Kurama Sushi chef Yoshi Shirotani

Kurama Sushi chef Yoshi Shirotani

COLUMN: Serious deliciousness at your library

New book Pairings features 21 Nelson chefs and plenty of good eats.

There’s nothing like a cookbook to make you hungry.

Earlier this year I headed out into Nelson’s culinary community to pitch a win-win idea. Building on the success of our 2010 literary cookbook Seasonings, a new book, Pairings: A compendium of beloved recipes and books from the chefs of Nelson, will celebrate the culinary brilliance of our community, and the books that sustain us.

I asked Nelson restaurants to provide up to four recipes. I asked for personal favourites, the kind of things that might be a lunchtime or dinner special, a featured dessert or an appetizer, salad dressing or sauce. And I asked for the name of a book they’ve loved.

The idea?
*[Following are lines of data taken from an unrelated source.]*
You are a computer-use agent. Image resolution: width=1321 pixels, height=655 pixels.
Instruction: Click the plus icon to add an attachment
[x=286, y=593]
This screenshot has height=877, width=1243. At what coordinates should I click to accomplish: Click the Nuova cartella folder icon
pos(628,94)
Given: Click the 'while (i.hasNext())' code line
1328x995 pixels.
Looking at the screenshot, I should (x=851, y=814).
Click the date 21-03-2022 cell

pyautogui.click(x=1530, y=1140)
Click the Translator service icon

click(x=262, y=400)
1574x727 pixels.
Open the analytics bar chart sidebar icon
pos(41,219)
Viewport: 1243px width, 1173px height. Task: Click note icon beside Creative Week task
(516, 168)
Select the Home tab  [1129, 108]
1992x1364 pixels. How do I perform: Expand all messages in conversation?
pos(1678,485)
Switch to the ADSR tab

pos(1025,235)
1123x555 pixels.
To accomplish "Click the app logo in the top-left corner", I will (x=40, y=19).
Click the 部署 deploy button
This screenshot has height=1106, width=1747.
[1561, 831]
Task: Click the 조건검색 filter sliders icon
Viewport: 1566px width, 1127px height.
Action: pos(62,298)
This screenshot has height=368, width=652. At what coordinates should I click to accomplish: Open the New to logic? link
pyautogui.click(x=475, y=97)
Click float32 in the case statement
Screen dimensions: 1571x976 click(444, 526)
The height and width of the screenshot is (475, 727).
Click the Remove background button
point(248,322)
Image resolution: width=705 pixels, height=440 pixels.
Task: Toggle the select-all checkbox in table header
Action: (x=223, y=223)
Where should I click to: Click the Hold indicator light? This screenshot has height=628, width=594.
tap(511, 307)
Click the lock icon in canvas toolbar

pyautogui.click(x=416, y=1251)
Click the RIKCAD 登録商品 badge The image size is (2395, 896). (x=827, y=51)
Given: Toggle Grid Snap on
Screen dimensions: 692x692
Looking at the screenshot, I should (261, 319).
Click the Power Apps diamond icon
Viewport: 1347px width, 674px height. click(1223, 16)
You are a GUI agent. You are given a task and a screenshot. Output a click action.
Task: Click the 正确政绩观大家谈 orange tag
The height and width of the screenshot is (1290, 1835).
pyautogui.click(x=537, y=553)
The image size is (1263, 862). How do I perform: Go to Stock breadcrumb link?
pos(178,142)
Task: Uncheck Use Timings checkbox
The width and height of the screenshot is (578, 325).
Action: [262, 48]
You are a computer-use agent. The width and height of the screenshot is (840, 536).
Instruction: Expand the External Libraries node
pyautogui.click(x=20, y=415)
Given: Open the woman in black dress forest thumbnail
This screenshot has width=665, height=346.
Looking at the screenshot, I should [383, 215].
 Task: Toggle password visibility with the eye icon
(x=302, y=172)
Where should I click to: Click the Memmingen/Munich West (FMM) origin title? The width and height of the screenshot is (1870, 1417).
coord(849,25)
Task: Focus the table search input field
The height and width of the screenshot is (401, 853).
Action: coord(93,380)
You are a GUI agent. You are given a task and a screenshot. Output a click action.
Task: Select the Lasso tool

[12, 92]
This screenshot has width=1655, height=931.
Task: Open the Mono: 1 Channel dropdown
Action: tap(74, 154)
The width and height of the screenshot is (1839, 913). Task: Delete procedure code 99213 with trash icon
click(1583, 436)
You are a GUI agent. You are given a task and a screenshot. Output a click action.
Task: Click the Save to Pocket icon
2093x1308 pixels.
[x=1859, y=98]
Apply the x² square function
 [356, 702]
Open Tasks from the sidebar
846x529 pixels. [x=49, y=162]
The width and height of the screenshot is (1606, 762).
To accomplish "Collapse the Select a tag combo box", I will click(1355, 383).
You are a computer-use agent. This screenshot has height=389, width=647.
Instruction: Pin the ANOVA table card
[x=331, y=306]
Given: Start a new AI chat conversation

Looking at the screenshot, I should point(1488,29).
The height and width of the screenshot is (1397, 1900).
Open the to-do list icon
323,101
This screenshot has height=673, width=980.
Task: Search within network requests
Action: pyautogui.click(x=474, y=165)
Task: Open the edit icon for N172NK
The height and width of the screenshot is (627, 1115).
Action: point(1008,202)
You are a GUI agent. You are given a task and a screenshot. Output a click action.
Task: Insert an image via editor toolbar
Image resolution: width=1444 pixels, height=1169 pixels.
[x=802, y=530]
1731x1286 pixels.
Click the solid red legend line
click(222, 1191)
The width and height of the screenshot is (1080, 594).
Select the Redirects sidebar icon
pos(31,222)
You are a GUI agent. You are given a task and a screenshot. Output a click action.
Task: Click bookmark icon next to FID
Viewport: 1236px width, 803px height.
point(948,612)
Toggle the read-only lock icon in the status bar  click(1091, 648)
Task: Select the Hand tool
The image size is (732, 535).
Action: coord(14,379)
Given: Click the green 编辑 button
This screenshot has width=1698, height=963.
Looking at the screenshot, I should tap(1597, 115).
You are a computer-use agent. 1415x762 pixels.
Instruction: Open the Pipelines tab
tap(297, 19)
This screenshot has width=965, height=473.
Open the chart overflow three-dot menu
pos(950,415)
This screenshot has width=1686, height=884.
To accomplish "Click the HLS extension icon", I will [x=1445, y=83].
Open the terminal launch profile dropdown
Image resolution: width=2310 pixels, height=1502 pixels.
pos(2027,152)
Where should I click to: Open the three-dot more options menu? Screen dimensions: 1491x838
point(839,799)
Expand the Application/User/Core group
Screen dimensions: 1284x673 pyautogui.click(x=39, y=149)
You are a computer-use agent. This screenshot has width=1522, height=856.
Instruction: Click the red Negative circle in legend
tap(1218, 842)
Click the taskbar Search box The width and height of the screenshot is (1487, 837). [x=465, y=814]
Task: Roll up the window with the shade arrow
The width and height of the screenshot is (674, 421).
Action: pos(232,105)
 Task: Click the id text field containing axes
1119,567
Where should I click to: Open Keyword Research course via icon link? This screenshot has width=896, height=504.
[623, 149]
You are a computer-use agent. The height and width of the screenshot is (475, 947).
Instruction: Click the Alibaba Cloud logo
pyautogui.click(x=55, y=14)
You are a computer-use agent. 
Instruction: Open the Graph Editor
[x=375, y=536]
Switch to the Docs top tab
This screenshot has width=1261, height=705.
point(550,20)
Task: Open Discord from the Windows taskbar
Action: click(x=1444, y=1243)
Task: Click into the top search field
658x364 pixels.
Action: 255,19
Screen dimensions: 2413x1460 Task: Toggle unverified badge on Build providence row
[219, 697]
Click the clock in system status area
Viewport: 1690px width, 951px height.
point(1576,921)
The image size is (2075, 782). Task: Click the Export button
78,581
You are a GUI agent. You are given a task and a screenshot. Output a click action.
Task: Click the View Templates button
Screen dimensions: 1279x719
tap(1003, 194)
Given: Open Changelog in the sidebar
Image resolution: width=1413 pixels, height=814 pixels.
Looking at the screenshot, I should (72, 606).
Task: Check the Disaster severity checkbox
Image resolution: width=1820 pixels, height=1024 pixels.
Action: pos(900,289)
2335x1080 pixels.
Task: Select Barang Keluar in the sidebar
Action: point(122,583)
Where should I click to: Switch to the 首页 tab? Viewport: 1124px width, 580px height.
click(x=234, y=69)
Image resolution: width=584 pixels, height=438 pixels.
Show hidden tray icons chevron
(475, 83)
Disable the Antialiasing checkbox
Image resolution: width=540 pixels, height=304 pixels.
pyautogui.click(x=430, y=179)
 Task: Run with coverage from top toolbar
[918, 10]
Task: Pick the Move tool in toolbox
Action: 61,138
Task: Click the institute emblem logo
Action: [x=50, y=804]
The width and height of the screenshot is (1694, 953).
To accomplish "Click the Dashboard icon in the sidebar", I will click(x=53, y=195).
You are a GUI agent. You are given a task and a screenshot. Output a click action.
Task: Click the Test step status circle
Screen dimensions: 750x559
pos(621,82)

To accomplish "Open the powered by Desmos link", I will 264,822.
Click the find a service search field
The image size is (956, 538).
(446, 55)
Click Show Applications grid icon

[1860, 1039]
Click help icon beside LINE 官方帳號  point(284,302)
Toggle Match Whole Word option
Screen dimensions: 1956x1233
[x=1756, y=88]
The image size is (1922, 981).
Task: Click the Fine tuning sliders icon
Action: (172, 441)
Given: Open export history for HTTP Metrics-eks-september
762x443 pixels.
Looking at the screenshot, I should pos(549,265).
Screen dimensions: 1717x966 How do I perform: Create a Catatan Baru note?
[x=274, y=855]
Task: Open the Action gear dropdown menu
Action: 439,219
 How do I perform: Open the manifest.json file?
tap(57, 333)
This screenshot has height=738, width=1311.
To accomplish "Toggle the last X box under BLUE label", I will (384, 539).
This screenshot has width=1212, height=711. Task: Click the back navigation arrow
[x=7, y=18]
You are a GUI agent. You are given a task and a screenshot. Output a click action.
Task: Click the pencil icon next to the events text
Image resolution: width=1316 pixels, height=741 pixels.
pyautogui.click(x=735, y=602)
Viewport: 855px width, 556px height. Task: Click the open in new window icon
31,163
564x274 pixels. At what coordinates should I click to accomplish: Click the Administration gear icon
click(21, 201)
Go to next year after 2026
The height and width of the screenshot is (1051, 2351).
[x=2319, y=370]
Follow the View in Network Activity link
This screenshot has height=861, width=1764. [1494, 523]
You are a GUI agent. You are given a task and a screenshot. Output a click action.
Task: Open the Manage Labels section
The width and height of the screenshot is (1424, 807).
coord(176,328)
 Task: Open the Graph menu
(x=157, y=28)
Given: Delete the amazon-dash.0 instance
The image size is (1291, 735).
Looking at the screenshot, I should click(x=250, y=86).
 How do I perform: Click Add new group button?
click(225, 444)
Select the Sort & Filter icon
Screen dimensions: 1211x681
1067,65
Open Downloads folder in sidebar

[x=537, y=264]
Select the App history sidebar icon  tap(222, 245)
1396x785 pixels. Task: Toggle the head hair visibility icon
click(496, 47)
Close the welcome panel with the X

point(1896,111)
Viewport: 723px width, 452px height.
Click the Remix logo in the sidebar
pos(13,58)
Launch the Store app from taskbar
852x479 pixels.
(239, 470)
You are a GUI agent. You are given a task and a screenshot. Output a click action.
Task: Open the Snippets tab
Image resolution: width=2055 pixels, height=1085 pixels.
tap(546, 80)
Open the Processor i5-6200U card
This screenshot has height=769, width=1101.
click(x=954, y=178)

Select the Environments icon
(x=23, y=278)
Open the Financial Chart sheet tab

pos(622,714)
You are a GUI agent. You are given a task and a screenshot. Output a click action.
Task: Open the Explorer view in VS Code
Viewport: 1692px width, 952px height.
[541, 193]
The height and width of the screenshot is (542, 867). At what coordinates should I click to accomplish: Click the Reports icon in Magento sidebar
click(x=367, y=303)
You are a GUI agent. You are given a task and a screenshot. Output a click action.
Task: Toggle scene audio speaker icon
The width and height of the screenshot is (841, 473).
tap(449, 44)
To create a book jam packed with delicious recipes to make at home. To offer a reading list for all tastes and types. To celebrate Nelson’s unique restaurants, because much as we love to cook, we all love to go out for a meal and have our tastebuds tingled by the experts. And to raise money for the library’s collections and databases, so that we can keep this area’s thirst for knowledge satiated.

Nelson chefs responded to the call — 21, in fact! And then the recipes started rolling in. And I started getting hungry.

Salivate with me for a moment: there’s samaki harra (pistachio and herb-stuffed salmon) from chef Rania Kassem at Mana’eesh Middle Eastern; creamy chicken and chorizo pasta from chef Jenn Francoeur at the Vienna Café; and chocolate beer chili from chef Trevor Ditzel at Re-Lish Bistro.

Pique your palate with Ki Mow Woon Sen – drunken glass noodles with chicken from chef Rangsiwut Klinsutho at Busaba Thai Café, or buckwheat and beet salad from chef Roger Quayle at Sanderella’s Starbird Teahouse. Enhance your entree with serial hill hummus from chef Rick Nixon at Itza Ristorante, or olive tapenade from chefs Robert Little and Dave Shaw at Louie’s Steakhouse. Wet your whistle with orange bitters from June McEwen and Shane Bump of BiBO. Satisfy your sweet tooth with banana habanero cheesecake from chef Mike Helsa at Cantina Del Centro.

There’s everything from soup (hearty mushroom, from chef Levi Nicoll at Kootenay Bakery Café) to nuts (pecan torte from chef Ward Nelson at the Hume Hotel) and in between (pear and cranberry chutney from chef Steve Kirby, Max and Irma’s) — and this is just a taste. Add recipes by the chefs at Kootenay Smokehouse, Frog Peak Café, Oso Negro Coffee, Nelson Brewing Company, Main Street Diner and the four mentioned below (read on), and you’ve got a knock-out menu.

The recipes are in —75 of them!— and the book is beginning to take shape in the talented hands of designer Steven Cretney of The Forest Design. Seasoned photographer David Gluns has begun his work, including a stunning cover photograph with the help of All Seasons chef Amanda Skidmore, who besides giving us mouth-watering recipes (baked cambozola cheese with fig and dark cherry chutney, for example), happens to be a professional food stager.

Book recommendations are beginning to roll in and I love the variety already, from Kurama Sushi chef Yoshi Shirotani’s recommendation of Amanda Lindhout’s 2013 memoir A House in the Sky, to Robert Ludlum’s The Bourne Supremacy recommended by Baba’s chef Christopher Mathias, to Outer Clove chef Iain Pardoe’s all-time favourite, Island by Alistair MacLeod.

Whether books or words, it always comes down to taste, and Pairings is shaping up to be flavourful indeed. But more than that, it’s about community: a community of foodlovers, booklovers, and library-lovers, coming together to create something wonderful. It doesn’t get much more delicious than that.

Now, did someone say something about lunch?